[start of MATERIAL FOR THIS EXERCISE]
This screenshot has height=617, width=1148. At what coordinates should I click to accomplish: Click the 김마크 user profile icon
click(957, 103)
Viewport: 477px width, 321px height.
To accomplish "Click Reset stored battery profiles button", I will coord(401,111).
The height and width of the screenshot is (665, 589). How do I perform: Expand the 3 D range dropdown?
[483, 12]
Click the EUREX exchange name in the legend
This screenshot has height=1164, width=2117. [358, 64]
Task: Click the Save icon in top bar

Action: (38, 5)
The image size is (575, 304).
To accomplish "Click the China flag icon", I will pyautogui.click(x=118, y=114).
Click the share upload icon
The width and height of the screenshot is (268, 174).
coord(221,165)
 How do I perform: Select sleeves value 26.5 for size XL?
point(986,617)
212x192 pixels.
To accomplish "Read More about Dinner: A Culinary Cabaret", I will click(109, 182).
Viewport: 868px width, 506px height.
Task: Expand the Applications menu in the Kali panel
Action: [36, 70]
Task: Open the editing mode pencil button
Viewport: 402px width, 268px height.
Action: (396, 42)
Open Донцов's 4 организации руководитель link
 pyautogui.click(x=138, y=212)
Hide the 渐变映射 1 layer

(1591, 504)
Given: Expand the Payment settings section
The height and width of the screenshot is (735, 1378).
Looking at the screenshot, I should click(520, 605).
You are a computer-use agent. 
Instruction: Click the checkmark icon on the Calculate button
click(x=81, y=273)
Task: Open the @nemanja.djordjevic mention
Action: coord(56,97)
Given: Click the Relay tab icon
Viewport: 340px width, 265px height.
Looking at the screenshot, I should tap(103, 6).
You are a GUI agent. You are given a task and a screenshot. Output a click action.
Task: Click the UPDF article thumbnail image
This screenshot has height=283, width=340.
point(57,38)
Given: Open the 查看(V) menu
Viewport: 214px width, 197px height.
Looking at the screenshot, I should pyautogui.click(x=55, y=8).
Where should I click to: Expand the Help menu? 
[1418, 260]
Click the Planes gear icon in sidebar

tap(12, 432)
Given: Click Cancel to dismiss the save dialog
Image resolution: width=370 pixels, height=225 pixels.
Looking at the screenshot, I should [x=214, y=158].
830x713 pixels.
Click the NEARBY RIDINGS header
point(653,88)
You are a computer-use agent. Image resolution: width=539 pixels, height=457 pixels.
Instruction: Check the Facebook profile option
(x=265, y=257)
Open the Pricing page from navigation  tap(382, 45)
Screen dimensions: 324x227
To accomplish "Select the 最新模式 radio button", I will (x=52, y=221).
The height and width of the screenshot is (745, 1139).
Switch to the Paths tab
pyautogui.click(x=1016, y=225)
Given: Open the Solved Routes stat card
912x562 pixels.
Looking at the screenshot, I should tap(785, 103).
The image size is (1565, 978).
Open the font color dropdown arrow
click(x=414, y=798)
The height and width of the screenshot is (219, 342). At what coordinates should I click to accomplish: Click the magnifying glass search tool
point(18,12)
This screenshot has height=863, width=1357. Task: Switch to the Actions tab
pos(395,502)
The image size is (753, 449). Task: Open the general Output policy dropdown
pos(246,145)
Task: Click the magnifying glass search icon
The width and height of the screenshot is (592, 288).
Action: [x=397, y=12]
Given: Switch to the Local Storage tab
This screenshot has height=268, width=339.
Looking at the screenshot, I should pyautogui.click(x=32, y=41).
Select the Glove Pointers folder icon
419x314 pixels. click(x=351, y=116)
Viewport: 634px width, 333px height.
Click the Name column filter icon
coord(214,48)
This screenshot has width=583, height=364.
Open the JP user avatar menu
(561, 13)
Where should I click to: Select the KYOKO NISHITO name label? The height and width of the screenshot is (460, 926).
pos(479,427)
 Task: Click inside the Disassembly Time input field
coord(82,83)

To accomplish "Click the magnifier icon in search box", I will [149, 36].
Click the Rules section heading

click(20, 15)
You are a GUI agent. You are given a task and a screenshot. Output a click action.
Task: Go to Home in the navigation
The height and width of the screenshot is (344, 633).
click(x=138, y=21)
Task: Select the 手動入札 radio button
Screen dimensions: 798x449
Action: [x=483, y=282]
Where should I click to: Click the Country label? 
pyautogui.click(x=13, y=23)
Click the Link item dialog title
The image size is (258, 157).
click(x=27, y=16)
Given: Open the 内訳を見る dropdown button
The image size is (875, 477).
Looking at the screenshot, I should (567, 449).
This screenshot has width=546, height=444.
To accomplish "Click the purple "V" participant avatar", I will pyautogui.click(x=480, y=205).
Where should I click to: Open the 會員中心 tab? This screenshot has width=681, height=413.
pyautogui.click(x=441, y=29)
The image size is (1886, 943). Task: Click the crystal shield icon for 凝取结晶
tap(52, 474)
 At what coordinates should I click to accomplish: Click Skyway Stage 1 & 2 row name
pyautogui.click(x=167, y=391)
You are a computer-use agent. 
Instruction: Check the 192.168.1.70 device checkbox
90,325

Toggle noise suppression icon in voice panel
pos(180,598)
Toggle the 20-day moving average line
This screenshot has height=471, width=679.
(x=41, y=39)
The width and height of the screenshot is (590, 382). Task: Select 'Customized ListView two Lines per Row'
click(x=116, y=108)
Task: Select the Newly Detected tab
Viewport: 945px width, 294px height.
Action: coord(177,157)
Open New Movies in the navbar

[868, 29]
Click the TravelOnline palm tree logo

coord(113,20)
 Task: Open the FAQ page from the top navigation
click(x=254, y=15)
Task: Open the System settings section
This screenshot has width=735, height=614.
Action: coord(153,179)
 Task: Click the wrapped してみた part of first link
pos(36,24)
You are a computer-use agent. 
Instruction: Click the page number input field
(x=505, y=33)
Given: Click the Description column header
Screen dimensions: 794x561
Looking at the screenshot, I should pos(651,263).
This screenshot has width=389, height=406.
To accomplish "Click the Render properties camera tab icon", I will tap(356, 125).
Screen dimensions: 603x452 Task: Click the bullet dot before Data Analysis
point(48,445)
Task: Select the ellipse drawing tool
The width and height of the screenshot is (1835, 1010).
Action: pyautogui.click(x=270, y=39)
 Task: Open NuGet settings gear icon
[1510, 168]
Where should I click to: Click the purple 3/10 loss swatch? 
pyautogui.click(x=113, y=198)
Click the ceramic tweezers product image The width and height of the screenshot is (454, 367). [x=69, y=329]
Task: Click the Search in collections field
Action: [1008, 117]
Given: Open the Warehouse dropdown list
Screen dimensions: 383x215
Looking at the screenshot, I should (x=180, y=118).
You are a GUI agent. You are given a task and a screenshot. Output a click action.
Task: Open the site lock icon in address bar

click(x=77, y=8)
[end of MATERIAL FOR THIS EXERCISE]
## WHAT YOU WILL DO
Reproduce all the rows above, swapping "Warehouse" for "Inventory" and leaving everything else as it is.

## ANSWER TO THE EXERCISE
This screenshot has height=617, width=1148. At what coordinates should I click to accomplish: Click the 김마크 user profile icon
click(957, 103)
Viewport: 477px width, 321px height.
To accomplish "Click Reset stored battery profiles button", I will coord(401,111).
The height and width of the screenshot is (665, 589). How do I perform: Expand the 3 D range dropdown?
[483, 12]
Click the EUREX exchange name in the legend
This screenshot has height=1164, width=2117. [358, 64]
Task: Click the Save icon in top bar

Action: (38, 5)
The image size is (575, 304).
To accomplish "Click the China flag icon", I will pyautogui.click(x=118, y=114).
Click the share upload icon
The width and height of the screenshot is (268, 174).
coord(221,165)
 How do I perform: Select sleeves value 26.5 for size XL?
point(986,617)
212x192 pixels.
To accomplish "Read More about Dinner: A Culinary Cabaret", I will click(109, 182).
Viewport: 868px width, 506px height.
Task: Expand the Applications menu in the Kali panel
Action: [36, 70]
Task: Open the editing mode pencil button
Viewport: 402px width, 268px height.
Action: (396, 42)
Open Донцов's 4 организации руководитель link
 pyautogui.click(x=138, y=212)
Hide the 渐变映射 1 layer

(1591, 504)
Given: Expand the Payment settings section
The height and width of the screenshot is (735, 1378).
Looking at the screenshot, I should click(520, 605).
You are a computer-use agent. 
Instruction: Click the checkmark icon on the Calculate button
click(x=81, y=273)
Task: Open the @nemanja.djordjevic mention
Action: coord(56,97)
Given: Click the Relay tab icon
Viewport: 340px width, 265px height.
Looking at the screenshot, I should tap(103, 6).
You are a GUI agent. You are given a task and a screenshot. Output a click action.
Task: Click the UPDF article thumbnail image
This screenshot has height=283, width=340.
point(57,38)
Given: Open the 查看(V) menu
Viewport: 214px width, 197px height.
Looking at the screenshot, I should pyautogui.click(x=55, y=8).
Where should I click to: Expand the Help menu? 
[1418, 260]
Click the Planes gear icon in sidebar

tap(12, 432)
Given: Click Cancel to dismiss the save dialog
Image resolution: width=370 pixels, height=225 pixels.
Looking at the screenshot, I should [x=214, y=158].
830x713 pixels.
Click the NEARBY RIDINGS header
point(653,88)
You are a computer-use agent. Image resolution: width=539 pixels, height=457 pixels.
Instruction: Check the Facebook profile option
(x=265, y=257)
Open the Pricing page from navigation  tap(382, 45)
Screen dimensions: 324x227
To accomplish "Select the 最新模式 radio button", I will (x=52, y=221).
The height and width of the screenshot is (745, 1139).
Switch to the Paths tab
pyautogui.click(x=1016, y=225)
Given: Open the Solved Routes stat card
912x562 pixels.
Looking at the screenshot, I should tap(785, 103).
The image size is (1565, 978).
Open the font color dropdown arrow
click(x=414, y=798)
The height and width of the screenshot is (219, 342). At what coordinates should I click to accomplish: Click the magnifying glass search tool
point(18,12)
This screenshot has height=863, width=1357. Task: Switch to the Actions tab
pos(395,502)
The image size is (753, 449). Task: Open the general Output policy dropdown
pos(246,145)
Task: Click the magnifying glass search icon
The width and height of the screenshot is (592, 288).
Action: [x=397, y=12]
Given: Switch to the Local Storage tab
This screenshot has height=268, width=339.
Looking at the screenshot, I should pyautogui.click(x=32, y=41).
Select the Glove Pointers folder icon
419x314 pixels. click(x=351, y=116)
Viewport: 634px width, 333px height.
Click the Name column filter icon
coord(214,48)
This screenshot has width=583, height=364.
Open the JP user avatar menu
(561, 13)
Where should I click to: Select the KYOKO NISHITO name label? The height and width of the screenshot is (460, 926).
pos(479,427)
 Task: Click inside the Disassembly Time input field
coord(82,83)

To accomplish "Click the magnifier icon in search box", I will [149, 36].
Click the Rules section heading

click(20, 15)
You are a GUI agent. You are given a task and a screenshot. Output a click action.
Task: Go to Home in the navigation
The height and width of the screenshot is (344, 633).
click(x=138, y=21)
Task: Select the 手動入札 radio button
Screen dimensions: 798x449
Action: [x=483, y=282]
Where should I click to: Click the Country label? 
pyautogui.click(x=13, y=23)
Click the Link item dialog title
The image size is (258, 157).
click(x=27, y=16)
Given: Open the 内訳を見る dropdown button
The image size is (875, 477).
Looking at the screenshot, I should (567, 449).
This screenshot has width=546, height=444.
To accomplish "Click the purple "V" participant avatar", I will pyautogui.click(x=480, y=205).
Where should I click to: Open the 會員中心 tab? This screenshot has width=681, height=413.
pyautogui.click(x=441, y=29)
The image size is (1886, 943). Task: Click the crystal shield icon for 凝取结晶
tap(52, 474)
 At what coordinates should I click to accomplish: Click Skyway Stage 1 & 2 row name
pyautogui.click(x=167, y=391)
You are a computer-use agent. 
Instruction: Check the 192.168.1.70 device checkbox
90,325

Toggle noise suppression icon in voice panel
pos(180,598)
Toggle the 20-day moving average line
This screenshot has height=471, width=679.
(x=41, y=39)
The width and height of the screenshot is (590, 382). Task: Select 'Customized ListView two Lines per Row'
click(x=116, y=108)
Task: Select the Newly Detected tab
Viewport: 945px width, 294px height.
Action: coord(177,157)
Open New Movies in the navbar

[868, 29]
Click the TravelOnline palm tree logo

coord(113,20)
 Task: Open the FAQ page from the top navigation
click(x=254, y=15)
Task: Open the System settings section
This screenshot has width=735, height=614.
Action: coord(153,179)
 Task: Click the wrapped してみた part of first link
pos(36,24)
You are a computer-use agent. 
Instruction: Click the page number input field
(x=505, y=33)
Given: Click the Description column header
Screen dimensions: 794x561
Looking at the screenshot, I should pos(651,263).
This screenshot has width=389, height=406.
To accomplish "Click the Render properties camera tab icon", I will tap(356, 125).
Screen dimensions: 603x452 Task: Click the bullet dot before Data Analysis
point(48,445)
Task: Select the ellipse drawing tool
The width and height of the screenshot is (1835, 1010).
Action: pyautogui.click(x=270, y=39)
 Task: Open NuGet settings gear icon
[1510, 168]
Where should I click to: Click the purple 3/10 loss swatch? 
pyautogui.click(x=113, y=198)
Click the ceramic tweezers product image The width and height of the screenshot is (454, 367). [x=69, y=329]
Task: Click the Search in collections field
Action: [1008, 117]
Given: Open the Inventory dropdown list
Screen dimensions: 383x215
Looking at the screenshot, I should (x=180, y=118).
You are a GUI agent. You are given a task and a screenshot. Output a click action.
Task: Open the site lock icon in address bar

click(x=77, y=8)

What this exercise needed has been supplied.